Problem to solve = Convert every line of the records below into a JSON list of strings, one string per line, leaving out blank lines.

(Saved data entries)
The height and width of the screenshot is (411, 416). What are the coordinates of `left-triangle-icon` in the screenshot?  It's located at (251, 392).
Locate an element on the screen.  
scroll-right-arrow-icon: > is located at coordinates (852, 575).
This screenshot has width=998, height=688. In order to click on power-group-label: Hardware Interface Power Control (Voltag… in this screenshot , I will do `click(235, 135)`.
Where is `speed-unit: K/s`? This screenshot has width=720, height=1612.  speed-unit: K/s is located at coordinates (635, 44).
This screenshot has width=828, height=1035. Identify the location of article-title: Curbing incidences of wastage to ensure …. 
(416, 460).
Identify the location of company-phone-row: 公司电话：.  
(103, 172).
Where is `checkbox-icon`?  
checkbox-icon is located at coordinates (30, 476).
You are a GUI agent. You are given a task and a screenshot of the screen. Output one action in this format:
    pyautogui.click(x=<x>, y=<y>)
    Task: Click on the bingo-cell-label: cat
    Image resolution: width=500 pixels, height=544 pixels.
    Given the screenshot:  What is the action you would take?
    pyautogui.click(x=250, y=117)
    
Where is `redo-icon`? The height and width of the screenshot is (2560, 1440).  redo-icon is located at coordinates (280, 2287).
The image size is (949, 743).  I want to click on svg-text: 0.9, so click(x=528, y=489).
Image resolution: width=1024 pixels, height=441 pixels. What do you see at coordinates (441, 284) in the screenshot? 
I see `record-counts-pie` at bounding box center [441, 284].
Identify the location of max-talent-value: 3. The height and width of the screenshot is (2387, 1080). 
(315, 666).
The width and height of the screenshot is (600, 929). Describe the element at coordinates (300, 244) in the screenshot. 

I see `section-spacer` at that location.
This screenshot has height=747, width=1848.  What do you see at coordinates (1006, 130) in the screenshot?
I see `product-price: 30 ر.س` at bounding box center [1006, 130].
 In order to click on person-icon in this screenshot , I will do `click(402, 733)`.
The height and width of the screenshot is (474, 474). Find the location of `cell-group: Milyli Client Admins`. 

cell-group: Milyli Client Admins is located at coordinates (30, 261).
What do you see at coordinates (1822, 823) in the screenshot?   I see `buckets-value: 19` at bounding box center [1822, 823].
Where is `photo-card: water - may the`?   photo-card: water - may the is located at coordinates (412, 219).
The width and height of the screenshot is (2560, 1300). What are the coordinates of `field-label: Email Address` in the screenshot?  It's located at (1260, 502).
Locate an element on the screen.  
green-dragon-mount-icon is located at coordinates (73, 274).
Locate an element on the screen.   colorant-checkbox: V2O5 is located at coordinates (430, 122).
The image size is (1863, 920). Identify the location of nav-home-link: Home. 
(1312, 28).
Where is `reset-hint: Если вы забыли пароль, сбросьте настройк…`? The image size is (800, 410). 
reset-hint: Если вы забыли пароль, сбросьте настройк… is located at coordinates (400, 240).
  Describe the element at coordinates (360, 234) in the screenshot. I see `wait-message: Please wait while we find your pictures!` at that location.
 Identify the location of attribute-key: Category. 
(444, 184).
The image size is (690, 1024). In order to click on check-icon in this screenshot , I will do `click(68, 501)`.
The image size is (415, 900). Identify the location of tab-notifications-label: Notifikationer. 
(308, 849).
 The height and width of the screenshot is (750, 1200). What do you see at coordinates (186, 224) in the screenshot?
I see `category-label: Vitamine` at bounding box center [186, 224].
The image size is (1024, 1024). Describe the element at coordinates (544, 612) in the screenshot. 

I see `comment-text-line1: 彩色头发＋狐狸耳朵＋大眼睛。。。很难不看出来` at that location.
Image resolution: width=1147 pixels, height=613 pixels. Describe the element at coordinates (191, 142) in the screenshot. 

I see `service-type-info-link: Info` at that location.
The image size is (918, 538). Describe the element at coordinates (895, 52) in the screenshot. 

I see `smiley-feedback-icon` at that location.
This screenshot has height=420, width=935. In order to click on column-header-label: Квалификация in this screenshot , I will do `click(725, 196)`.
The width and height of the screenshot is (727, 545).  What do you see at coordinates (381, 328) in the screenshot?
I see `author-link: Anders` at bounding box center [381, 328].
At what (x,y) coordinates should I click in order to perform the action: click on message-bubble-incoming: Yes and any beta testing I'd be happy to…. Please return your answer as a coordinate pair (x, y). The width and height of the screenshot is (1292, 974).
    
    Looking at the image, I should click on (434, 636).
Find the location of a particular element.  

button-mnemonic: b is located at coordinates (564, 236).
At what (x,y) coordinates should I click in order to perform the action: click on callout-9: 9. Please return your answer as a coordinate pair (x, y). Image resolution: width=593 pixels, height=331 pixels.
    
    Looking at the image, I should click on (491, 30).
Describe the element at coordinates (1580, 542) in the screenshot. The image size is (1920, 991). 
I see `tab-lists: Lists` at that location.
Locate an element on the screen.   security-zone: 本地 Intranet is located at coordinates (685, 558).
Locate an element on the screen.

Answer section =
[
  "The height and width of the screenshot is (411, 416). What are the coordinates of `left-triangle-icon` in the screenshot?  It's located at (251, 392).",
  "Locate an element on the screen.  ",
  "scroll-right-arrow-icon: > is located at coordinates (852, 575).",
  "This screenshot has width=998, height=688. In order to click on power-group-label: Hardware Interface Power Control (Voltag… in this screenshot , I will do `click(235, 135)`.",
  "Where is `speed-unit: K/s`? This screenshot has width=720, height=1612.  speed-unit: K/s is located at coordinates (635, 44).",
  "This screenshot has width=828, height=1035. Identify the location of article-title: Curbing incidences of wastage to ensure …. ",
  "(416, 460).",
  "Identify the location of company-phone-row: 公司电话：.  ",
  "(103, 172).",
  "Where is `checkbox-icon`?  ",
  "checkbox-icon is located at coordinates (30, 476).",
  "You are a GUI agent. You are given a task and a screenshot of the screen. Output one action in this format:",
  "    pyautogui.click(x=<x>, y=<y>)",
  "    Task: Click on the bingo-cell-label: cat",
  "    Image resolution: width=500 pixels, height=544 pixels.",
  "    Given the screenshot:  What is the action you would take?",
  "    pyautogui.click(x=250, y=117)",
  "Where is `redo-icon`? The height and width of the screenshot is (2560, 1440).  redo-icon is located at coordinates (280, 2287).",
  "The image size is (949, 743).  I want to click on svg-text: 0.9, so click(x=528, y=489).",
  "Image resolution: width=1024 pixels, height=441 pixels. What do you see at coordinates (441, 284) in the screenshot? ",
  "I see `record-counts-pie` at bounding box center [441, 284].",
  "Identify the location of max-talent-value: 3. The height and width of the screenshot is (2387, 1080). ",
  "(315, 666).",
  "The width and height of the screenshot is (600, 929). Describe the element at coordinates (300, 244) in the screenshot. ",
  "I see `section-spacer` at that location.",
  "This screenshot has height=747, width=1848.  What do you see at coordinates (1006, 130) in the screenshot?",
  "I see `product-price: 30 ر.س` at bounding box center [1006, 130].",
  " In order to click on person-icon in this screenshot , I will do `click(402, 733)`.",
  "The height and width of the screenshot is (474, 474). Find the location of `cell-group: Milyli Client Admins`. ",
  "cell-group: Milyli Client Admins is located at coordinates (30, 261).",
  "What do you see at coordinates (1822, 823) in the screenshot?   I see `buckets-value: 19` at bounding box center [1822, 823].",
  "Where is `photo-card: water - may the`?   photo-card: water - may the is located at coordinates (412, 219).",
  "The width and height of the screenshot is (2560, 1300). What are the coordinates of `field-label: Email Address` in the screenshot?  It's located at (1260, 502).",
  "Locate an element on the screen.  ",
  "green-dragon-mount-icon is located at coordinates (73, 274).",
  "Locate an element on the screen.   colorant-checkbox: V2O5 is located at coordinates (430, 122).",
  "The image size is (1863, 920). Identify the location of nav-home-link: Home. ",
  "(1312, 28).",
  "Where is `reset-hint: Если вы забыли пароль, сбросьте настройк…`? The image size is (800, 410). ",
  "reset-hint: Если вы забыли пароль, сбросьте настройк… is located at coordinates (400, 240).",
  "  Describe the element at coordinates (360, 234) in the screenshot. I see `wait-message: Please wait while we find your pictures!` at that location.",
  " Identify the location of attribute-key: Category. ",
  "(444, 184).",
  "The image size is (690, 1024). In order to click on check-icon in this screenshot , I will do `click(68, 501)`.",
  "The image size is (415, 900). Identify the location of tab-notifications-label: Notifikationer. ",
  "(308, 849).",
  " The height and width of the screenshot is (750, 1200). What do you see at coordinates (186, 224) in the screenshot?",
  "I see `category-label: Vitamine` at bounding box center [186, 224].",
  "The image size is (1024, 1024). Describe the element at coordinates (544, 612) in the screenshot. ",
  "I see `comment-text-line1: 彩色头发＋狐狸耳朵＋大眼睛。。。很难不看出来` at that location.",
  "Image resolution: width=1147 pixels, height=613 pixels. Describe the element at coordinates (191, 142) in the screenshot. ",
  "I see `service-type-info-link: Info` at that location.",
  "The image size is (918, 538). Describe the element at coordinates (895, 52) in the screenshot. ",
  "I see `smiley-feedback-icon` at that location.",
  "This screenshot has height=420, width=935. In order to click on column-header-label: Квалификация in this screenshot , I will do `click(725, 196)`.",
  "The width and height of the screenshot is (727, 545).  What do you see at coordinates (381, 328) in the screenshot?",
  "I see `author-link: Anders` at bounding box center [381, 328].",
  "At what (x,y) coordinates should I click in order to perform the action: click on message-bubble-incoming: Yes and any beta testing I'd be happy to…. Please return your answer as a coordinate pair (x, y). The width and height of the screenshot is (1292, 974).",
  "    Looking at the image, I should click on (434, 636).",
  "Find the location of a particular element.  ",
  "button-mnemonic: b is located at coordinates (564, 236).",
  "At what (x,y) coordinates should I click in order to perform the action: click on callout-9: 9. Please return your answer as a coordinate pair (x, y). Image resolution: width=593 pixels, height=331 pixels.",
  "    Looking at the image, I should click on (491, 30).",
  "Describe the element at coordinates (1580, 542) in the screenshot. The image size is (1920, 991). ",
  "I see `tab-lists: Lists` at that location.",
  "Locate an element on the screen.   security-zone: 本地 Intranet is located at coordinates (685, 558).",
  "Locate an element on the screen."
]